During emergencies, where humanitarian needs escalate rapidly, Standby Partners are essential to quickly strengthen WHO capacity to respond as Cluster Lead Agency. Standby partnership agreements between WHO and external organizations allow for the no-cost and rapid deployment of experts to WHO Country Offices and Health Clusters in countries facing emergencies.
The Standby Partners maintain rosters of pre-screened and trained personnel who can rapidly fill gaps to provide advisory, technical and operational support to WHO and Health Clusters to respond to health emergencies. Standby personnel are not a substitute for regular staffing, but a resource to temporarily bolster WHO's emergency response capacity.
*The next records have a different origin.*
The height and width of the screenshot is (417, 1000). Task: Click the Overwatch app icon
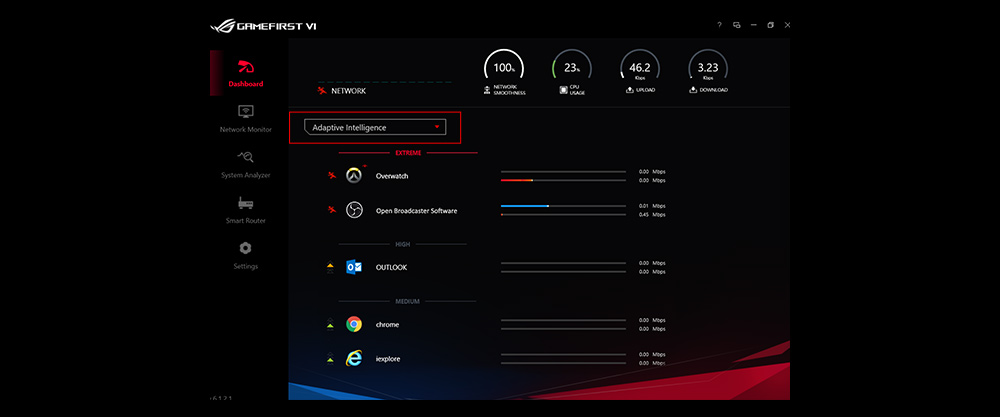tap(353, 176)
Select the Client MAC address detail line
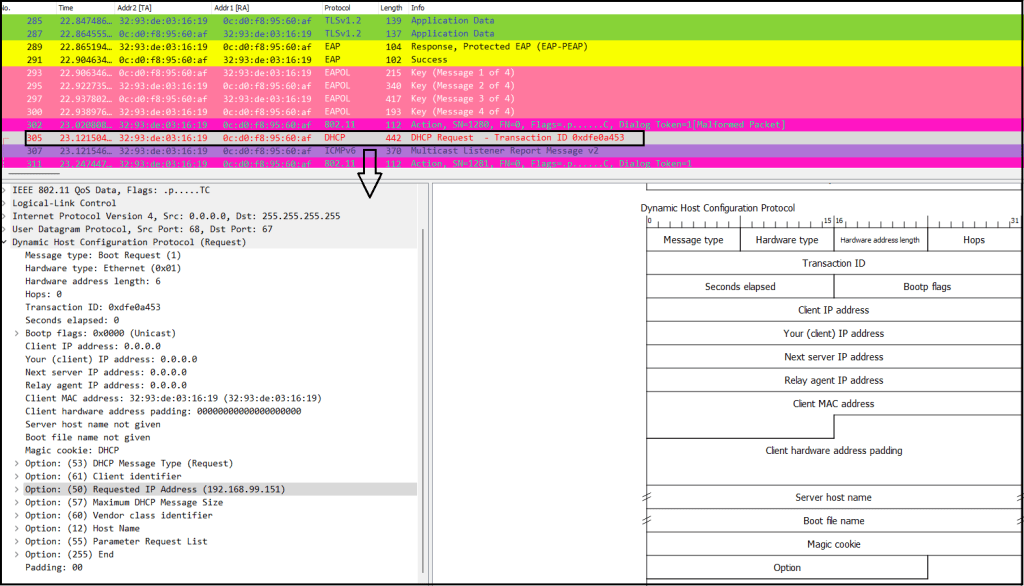1024x586 pixels. [x=170, y=398]
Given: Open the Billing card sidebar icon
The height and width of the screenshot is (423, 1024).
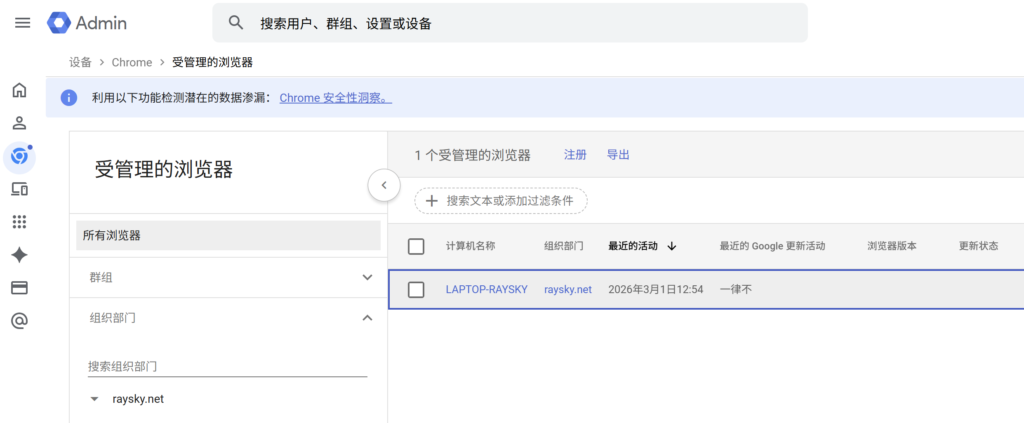Looking at the screenshot, I should [x=19, y=288].
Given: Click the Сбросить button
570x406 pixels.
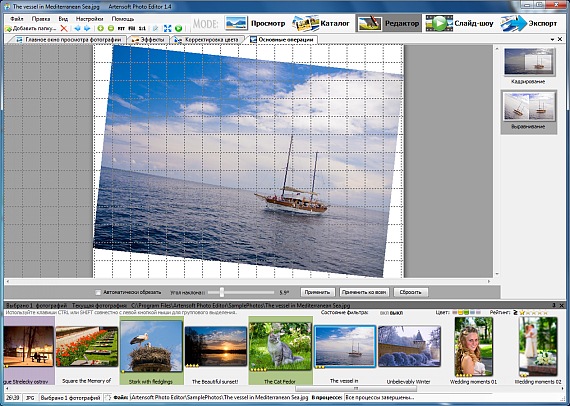Looking at the screenshot, I should [x=410, y=292].
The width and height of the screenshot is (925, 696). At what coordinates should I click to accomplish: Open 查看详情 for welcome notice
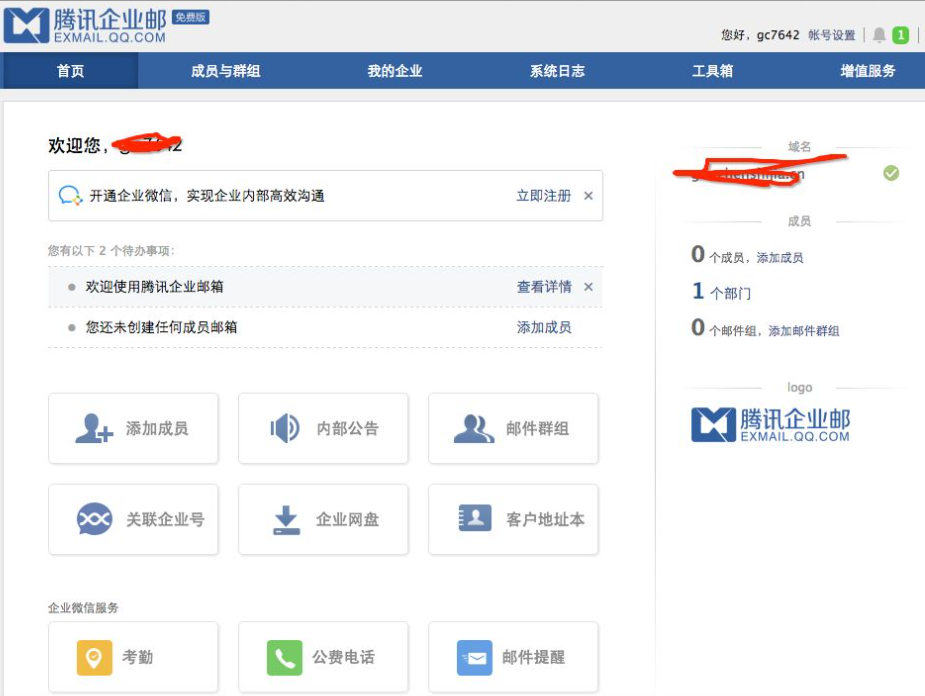click(544, 287)
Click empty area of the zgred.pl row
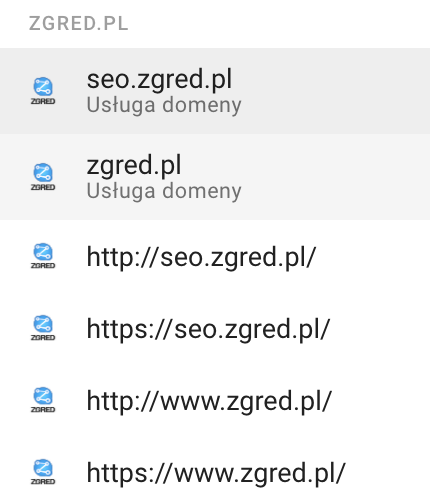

Country Health Clusters benefit greatly from these partnerships and recognize the value of the support received both for coordination at national and sub-national levels, as well as on information management. In 2021 nearly 40% (24 deployments) of total standby partner deployments (63) were in support of the Health Cluster in 12 countries, in response to 5 emergencies: COVID-19 (13), Northern Ethiopia (7), Afghanistan (2), Haiti earthquake (1), and protracted emergency in Cameroon (1). From these 24 deployments, 16 (67%) supported information management capacity while the remaining 8 (33%) supported coordination of health clusters at subnational and national levels.
The Standby Partners that supported the Health Cluster globally in 2021 were: iMMAP (15 deployments), Norwegian Refugee Council (NRC) (4), CANADEM (3), RedR Australia (2), with funding respectively from the following key donors: USAID Bureau of Humanitarian Affairs, Norwegian Ministry of Foreign Affairs, Global Affairs Canada, FCDO and the Australian Government’s Department of Foreign Affairs and Trade.
Currently, there are 19 Standby Partner experts deployed to support the health cluster in 14 countries, some of which are detailed below.
CANADEM has been providing strong support to Health Cluster coordination at sub-national level in three regions of Ethiopia. “The humanitarian situation in northern Ethiopia has extended for more than a year and severely affected the lives and livelihoods of more than 9.4 million people in need of assistance in the Tigray, Amhara, and Afar regions,” said Indrajit Hazarika, Incident Manager, Northern Ethiopia response. “Along with Health Cluster partners, WHO has been supporting life-saving and essential health services in the conflict-affected areas. This would not have been possible without the generous and timely support of our stand-by partners.”
Currently, there are 11 Information Management Officers deployed through iMMAP who support health cluster coordination in eight countries: Grade 3 emergencies (Ukraine, Northern Ethiopia, Afghanistan, COVID-19 response in South Sudan); Grade 2 emergencies (Madagascar), Haiti Earthquake response as well protracted emergencies (Cameroon). In addition, three IMMAP experts support the Health Cluster on information management activities at the global level.
Mr Mohamed Dabo, Information Management Officer, supported by iMMAP, contributed to sharing with partners standard tools for collecting and monitoring the health emergency response in Madagascar. “Thanks to this mechanism”, Mohamed said, “the analysis improved, and I was able to produce operational presence and thematic maps and information bulletins to support decision-making, as well as advocacy and communication”.
Credit: WHO - Mr Mohamed Dabo, Information Management Officer, supported by iMMAP, explaining to a team member Health Cluster partners’ mapping in Madagascar.
Credit: WHO - Mr Irfan Ghumman, Information Management Officer, supported by iMMAP, presenting the Health Cluster severity needs analysis during the Health Cluster partners consultative workshop for thematic and geographical prioritization for essential health services in Afghanistan.
NORCAP - the Norwegian Refugee Council's global provider of expertise - has been providing key support for coordination at the national and sub-national level for the Health Cluster, with ongoing deployments in Afghanistan, Central African Republic and Mozambique.
Credit: WHO - Dr Theodor K. Yamdji, sub-national Health Cluster Coordinator supported through NORCAP, participating in a mission (13 – 17 March 2022) from WHO and the national Health Cluster to assess the performance of the sub-national Health Cluster in Cabo Delgado and the quality of the Health Cluster response to the crisis in the region affected by conflict in northern Mozambique.
REDR Australia has been a key partner in the Pacific region with significant support to the Health Cluster in Papua New Guinea, through the one-year deployment of a Health Cluster Coordinator.
Credit: WHO - Jack O’Shea, Health Cluster Coordinator in Papua New Guinea, supported through RedR Australia, is participating in a Ministerial Vaccine Taskforce/WHO visit to Manus Island.
WHO and the Global Health Cluster are appreciative of the support provided by the Standby Partners to the health cluster in countries over the years and welcome an even stronger collaboration in emergencies moving forward.